### About this exercise
I need an exact copy of the lines from the one containing "Task: Select the cell with 18箱4盒10支" through the end of the records, without any pictures.

'''

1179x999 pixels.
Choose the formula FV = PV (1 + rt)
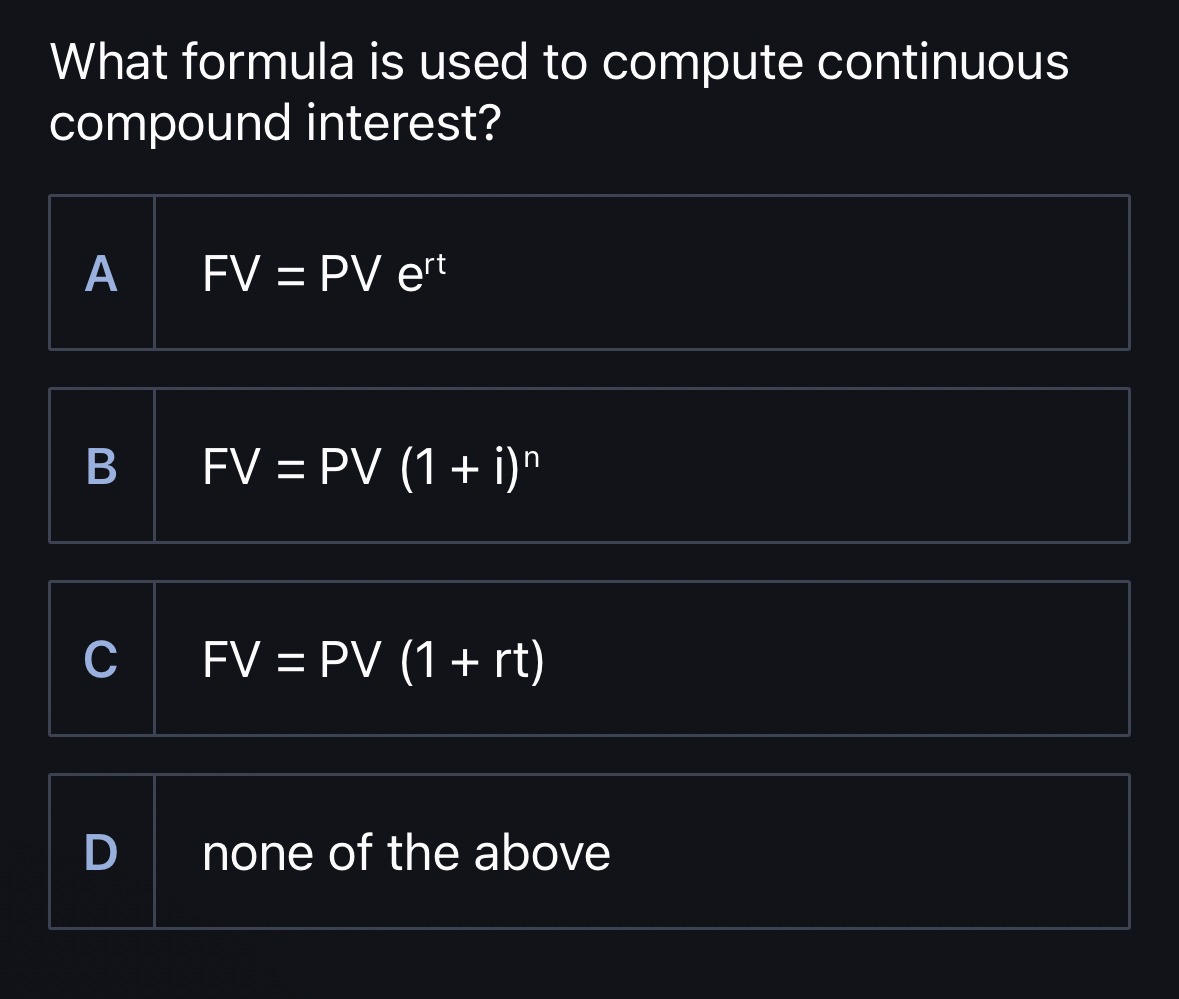372,659
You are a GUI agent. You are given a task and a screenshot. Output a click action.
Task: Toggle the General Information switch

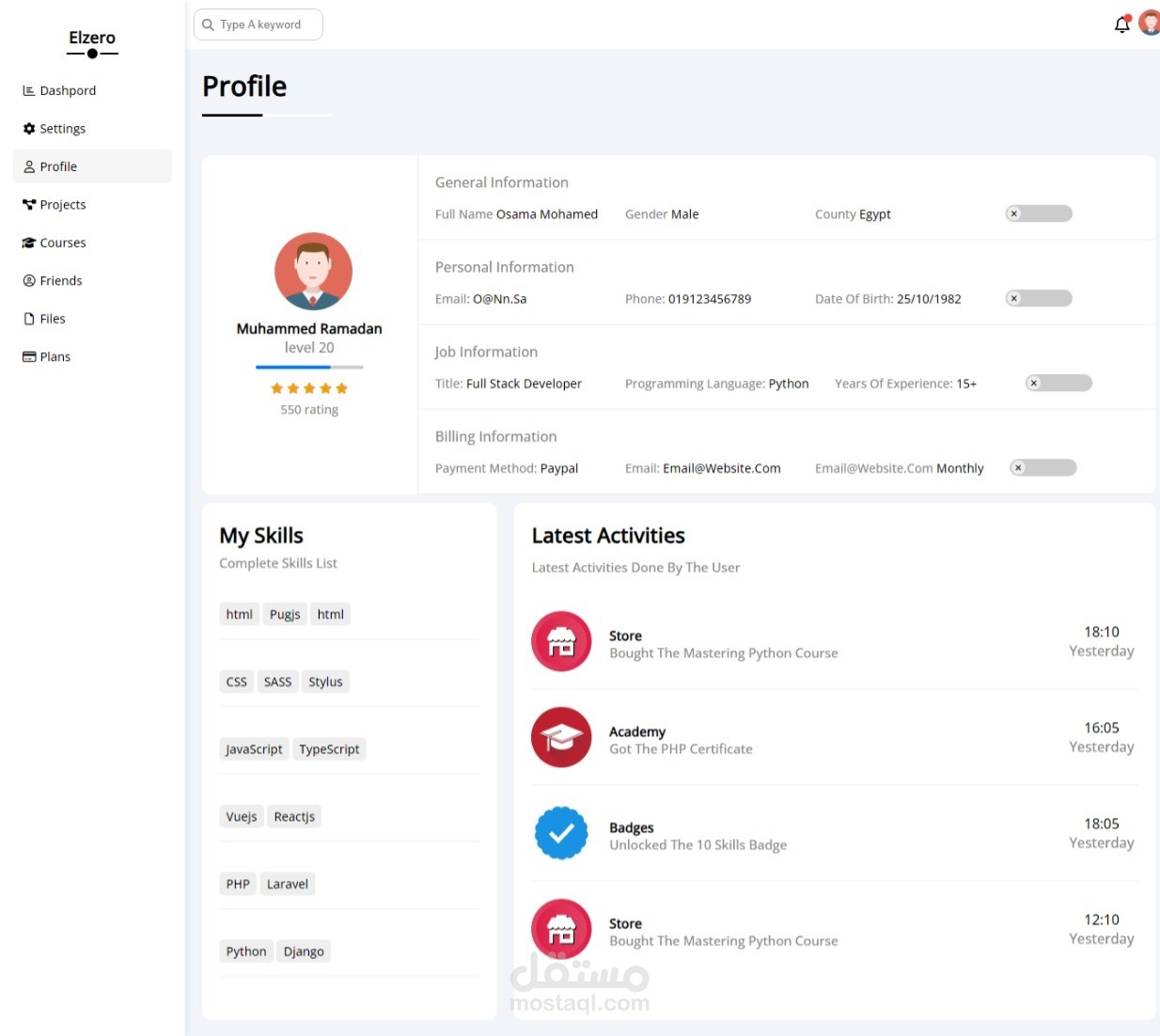coord(1039,214)
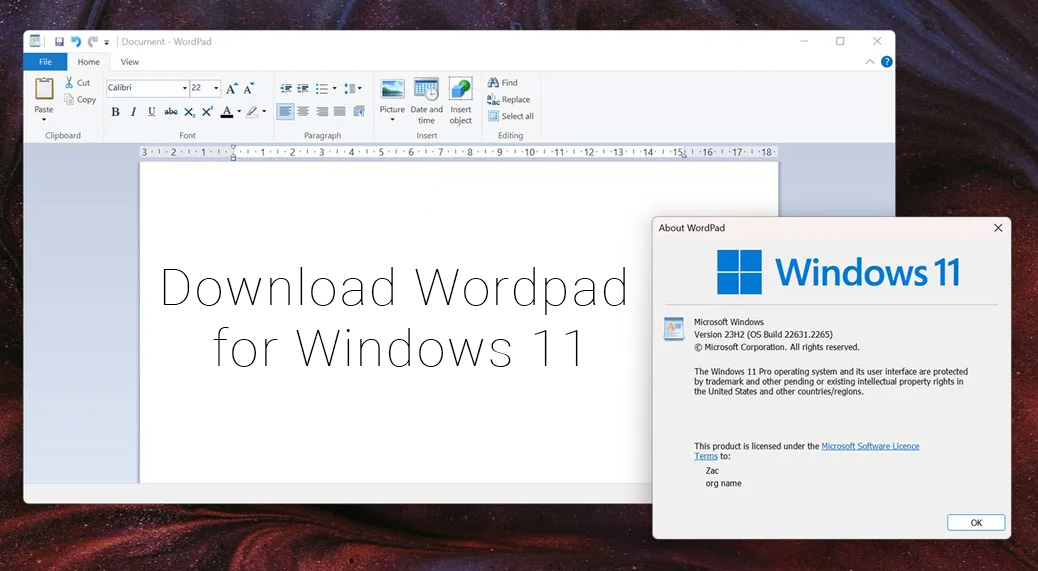Click the Grow font icon
The width and height of the screenshot is (1038, 571).
tap(232, 88)
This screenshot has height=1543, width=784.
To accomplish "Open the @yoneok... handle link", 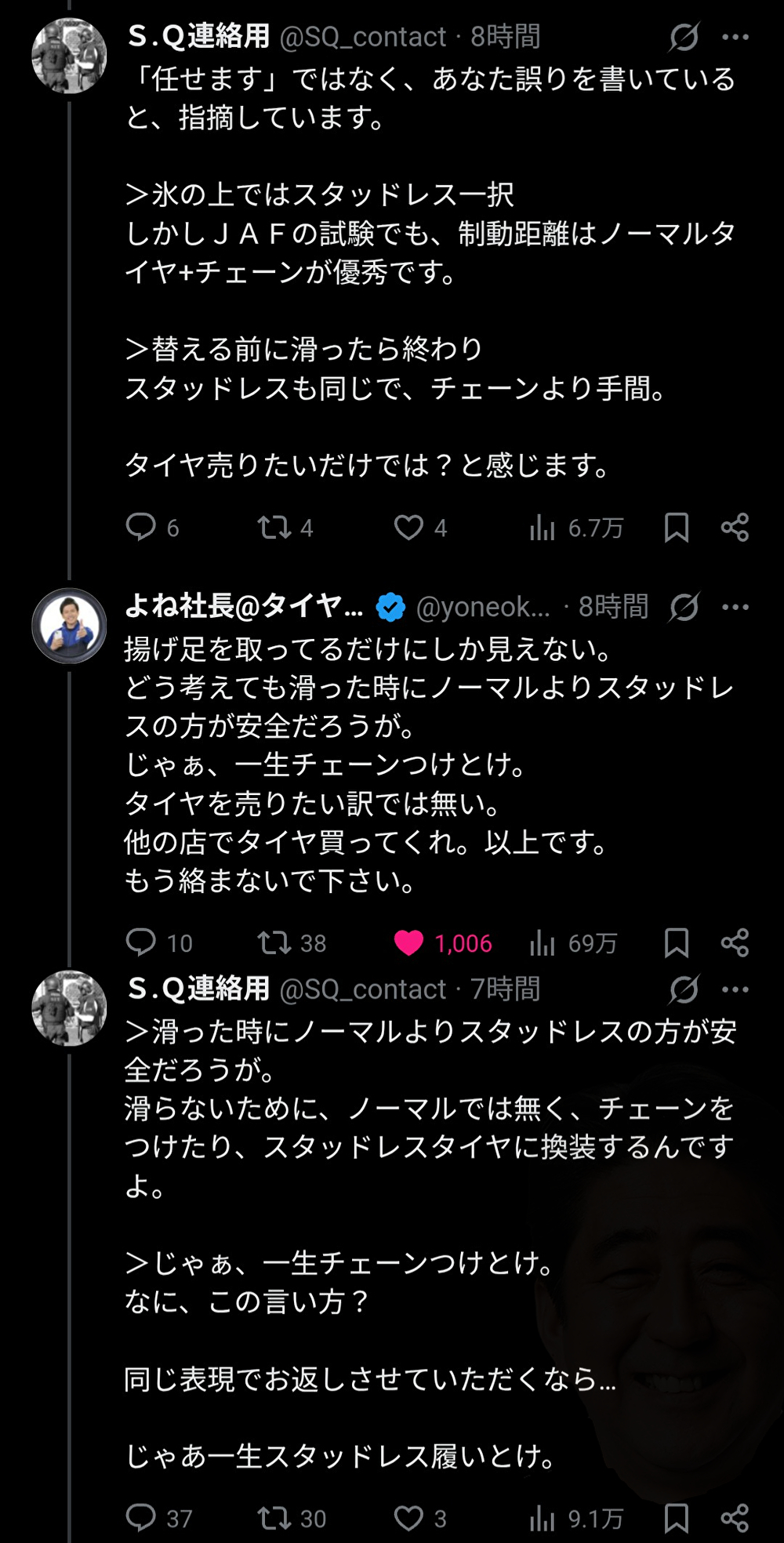I will (x=483, y=607).
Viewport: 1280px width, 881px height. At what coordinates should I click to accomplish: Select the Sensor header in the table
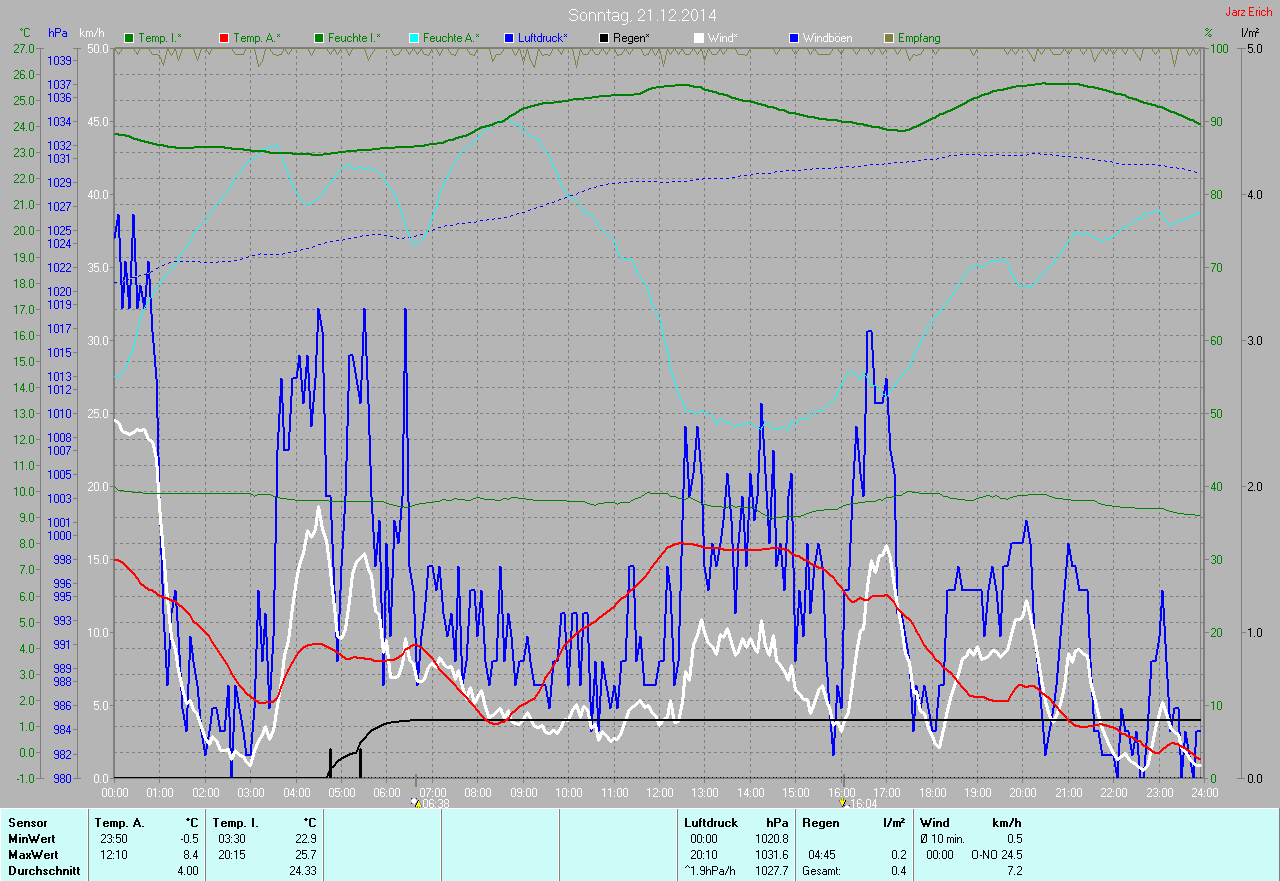coord(27,823)
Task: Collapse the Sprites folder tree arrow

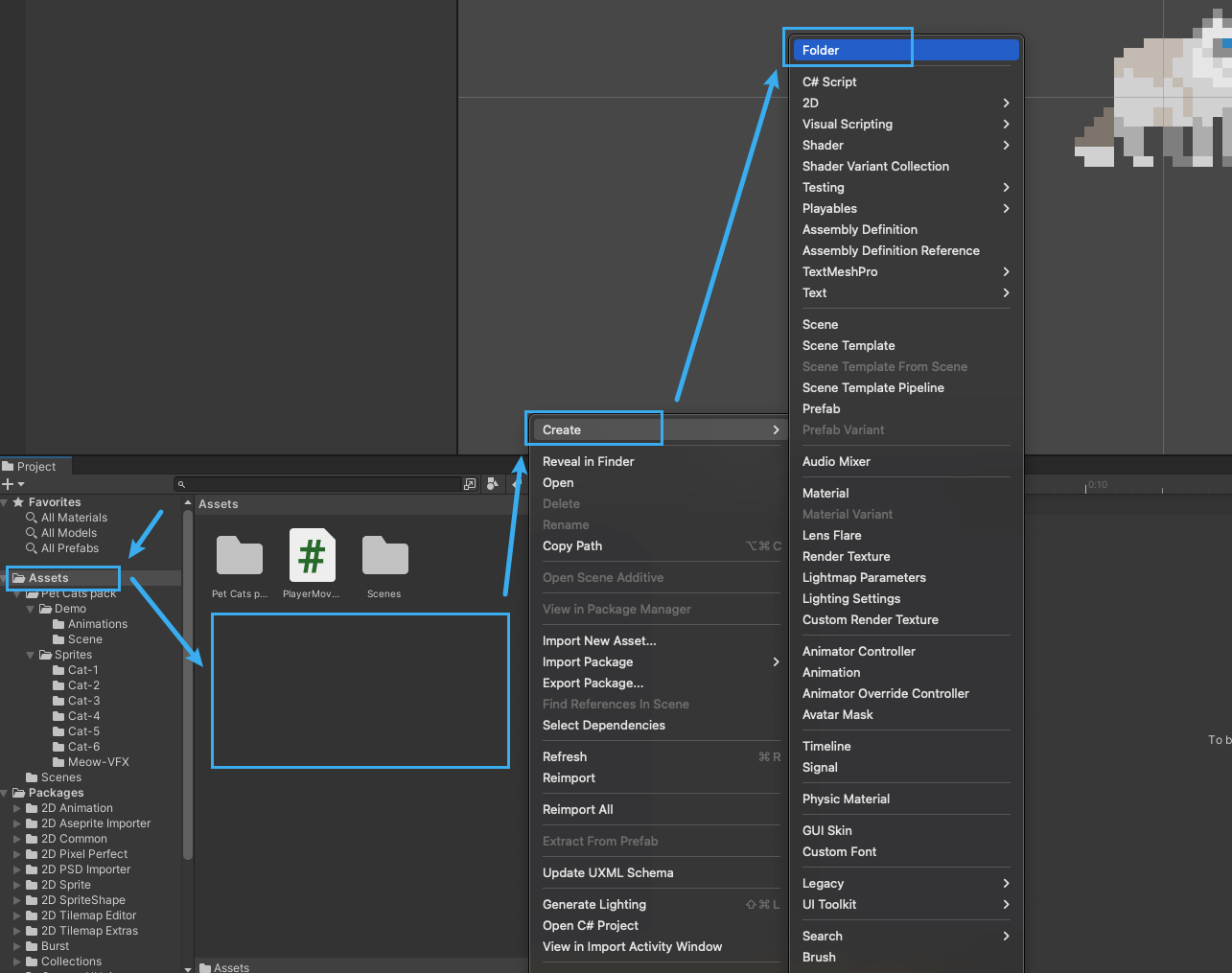Action: (x=31, y=655)
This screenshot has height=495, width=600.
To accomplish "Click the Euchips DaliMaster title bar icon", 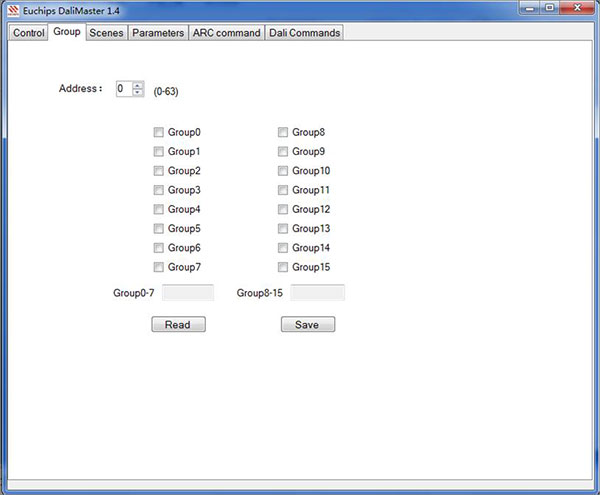I will (x=12, y=11).
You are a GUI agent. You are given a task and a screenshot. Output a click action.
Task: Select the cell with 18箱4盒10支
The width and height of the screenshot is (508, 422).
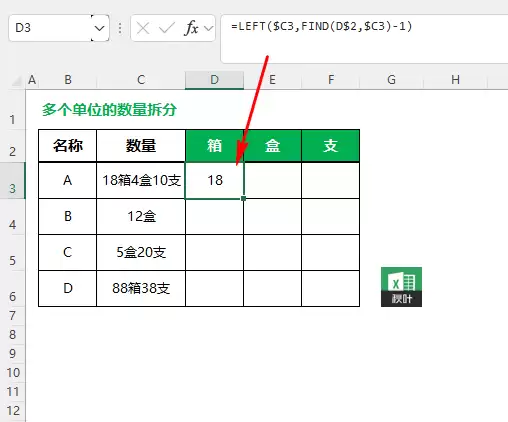coord(141,180)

'''

### Solution for this exercise
Task: Select the cell with 18箱4盒10支
The width and height of the screenshot is (508, 422).
coord(141,180)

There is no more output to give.